By mid-morning, Derek Tolan was tired and drenched and still the holes in front of him seemed to stretch on forever. Every time he swung the club back, he imagined losing his grip and watching it fly into the gallery. Making matters worse, his buddies back home were probably lounging in bed, doing nothing more complicated than rustling through the sheets for the remote control.
Just about the time I was making the turn, I was like, 'This course is killing me. No way can I play out here.' Tolan said. You have to hit every shot perfect and your grips are soaking wet and there's nothing you can do about it. And that's when you ask yourself, 'What am I doing out here?'
Some people asked that question much earlier in the week.
A 16-year-old taking the toughest test in golf alongside the best players in the world isn't new. A 14-year-old named Tyrell Garth played the U.S. Open in 1941 and prodigies roamed its fairways before and since. Even so, the story of how Tolan joined their ranks is a little better than most.
He was playing a qualifying round near the family's suburban Denver home and choking at the end of it. He bogeyed three of the last five holes to fall into a playoff against PGA Tour-tested Mike Reid and another pro named Mike Zaremba. Somehow, the veterans blinked; Reid and Zaremba both flew the green on the first extra hole. Tolan landed short and drained a 50-foot chip shot.
Yet watching him walk off Bethpage's soggy, brutal Black Course after shooting 88 in Friday's second round, you wondered whether the kid wasn't cursing his luck. He said no.
I got to see what it was like out here, to see how tough it really is. I got to meet a lot of great people. I was on the driving range the other day and I look around, and on either side are all these great players. Old and new.
It was, Tolan said, looking wistfully off in the distance, like something right out of a movie.
If so, it had turned into a horror movie long before the end of the second round. He opened Thursday with a respectable 78, respectable enough, anyway, to tie defending British Open champion David Duval and one better than defending U.S. Open champion Retief Goosen.

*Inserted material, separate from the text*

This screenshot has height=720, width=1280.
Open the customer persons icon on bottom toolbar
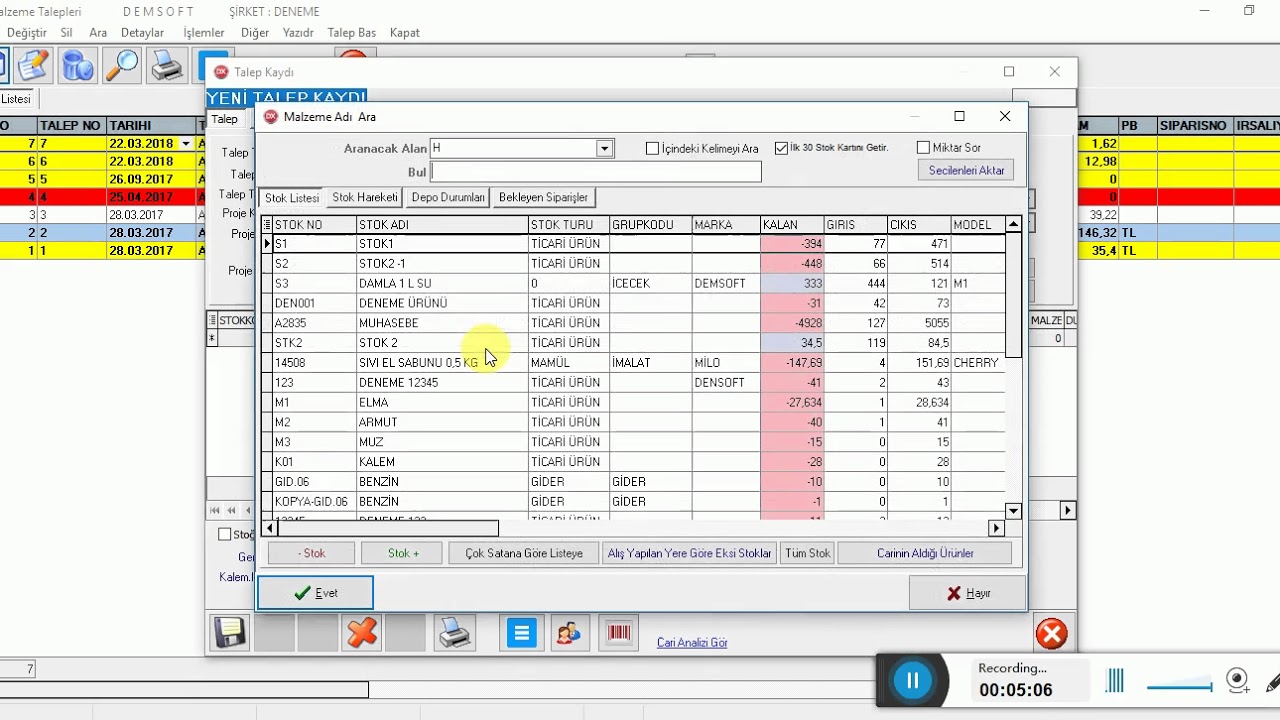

But those two shot 73 and 75, respectively, on Friday, teaching the youngster an important lesson assuming he was paying close attention.
It's wonderful to get here at his age, the experience of a lifetime, said Greg Norman, who has a son at home the same age as Tolan. Imagine going home to your pals with the stories.
But when you're 16 and amateur, it's easy to feel bulletproof. You think, 'This could go on forever.' But when it's your living that's at stake, you learn in a hurry you're only allowed so many misses.
Tolan had used his up long before the last few holes. The galleries still gave him plenty of love, but even that buoyed him only so much. Coming down the stretch, he remembers thinking that the course at 7,214 yards already the longest in U.S. Open history felt more like 7,800.
I needed something to keep my head in the game, Tolan said.
And so John Tolan, his father, caddy and the only teaching pro Derek has ever had, started making wagers with his son.
Little ones, Derek said. It wasn't anything drastic.
Upon hearing that, John Tolan smiled and the story behind that smile is this: Before the start of Open qualifying, he told his son he'd buy him a car if he played his way into the starting field.
Derek might not be the most enthusiastic student, but he rarely needed pushing where golf was concerned. He grew up a range rat, shagging balls all day so he'd have a few extra buckets put aside to hit before Dad turned the lights off.
Even now, at the practice facility John Tolan runs on the south side of the city, when the temperature dips to 20 degrees and the heat lamp is glowing above only one of the hitting stations, he knows where to find Derek.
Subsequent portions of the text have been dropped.